Given instruction: Render everything from the line containing "Select the Order Review step label" down to the end of the listing as a JSON list of strings, with one string per line and blank lines left out.

Item-finding records
--- Start ---
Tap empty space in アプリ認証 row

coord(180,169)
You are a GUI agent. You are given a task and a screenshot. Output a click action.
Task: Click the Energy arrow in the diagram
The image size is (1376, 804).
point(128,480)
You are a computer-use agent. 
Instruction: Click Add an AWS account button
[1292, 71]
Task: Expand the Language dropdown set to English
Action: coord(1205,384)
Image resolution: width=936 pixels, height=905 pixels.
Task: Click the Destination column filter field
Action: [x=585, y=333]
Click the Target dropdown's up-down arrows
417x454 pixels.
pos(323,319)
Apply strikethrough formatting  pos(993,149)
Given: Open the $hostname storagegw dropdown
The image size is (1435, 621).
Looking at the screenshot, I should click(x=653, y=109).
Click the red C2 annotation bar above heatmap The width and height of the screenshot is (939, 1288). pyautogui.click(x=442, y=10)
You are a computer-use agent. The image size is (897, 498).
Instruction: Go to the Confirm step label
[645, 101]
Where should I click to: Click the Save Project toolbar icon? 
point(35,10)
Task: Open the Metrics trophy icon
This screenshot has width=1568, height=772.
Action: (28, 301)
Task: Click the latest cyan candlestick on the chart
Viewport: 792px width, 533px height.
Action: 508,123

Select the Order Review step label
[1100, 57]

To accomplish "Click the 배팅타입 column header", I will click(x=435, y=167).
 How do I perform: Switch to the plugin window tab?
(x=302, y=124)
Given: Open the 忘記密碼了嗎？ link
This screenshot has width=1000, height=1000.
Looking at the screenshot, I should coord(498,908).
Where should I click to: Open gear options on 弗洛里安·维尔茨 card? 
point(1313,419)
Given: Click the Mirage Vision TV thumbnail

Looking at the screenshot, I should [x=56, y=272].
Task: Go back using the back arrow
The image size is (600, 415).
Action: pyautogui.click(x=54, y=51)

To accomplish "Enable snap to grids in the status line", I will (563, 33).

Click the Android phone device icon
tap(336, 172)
--- End ---
Written response:
[
  "Select the Order Review step label",
  "[1100, 57]",
  "To accomplish \"Click the 배팅타입 column header\", I will click(x=435, y=167).",
  " How do I perform: Switch to the plugin window tab?",
  "(x=302, y=124)",
  "Given: Open the 忘記密碼了嗎？ link",
  "This screenshot has width=1000, height=1000.",
  "Looking at the screenshot, I should coord(498,908).",
  "Where should I click to: Open gear options on 弗洛里安·维尔茨 card? ",
  "point(1313,419)",
  "Given: Click the Mirage Vision TV thumbnail",
  "Looking at the screenshot, I should [x=56, y=272].",
  "Task: Go back using the back arrow",
  "The image size is (600, 415).",
  "Action: pyautogui.click(x=54, y=51)",
  "To accomplish \"Enable snap to grids in the status line\", I will (563, 33).",
  "Click the Android phone device icon",
  "tap(336, 172)"
]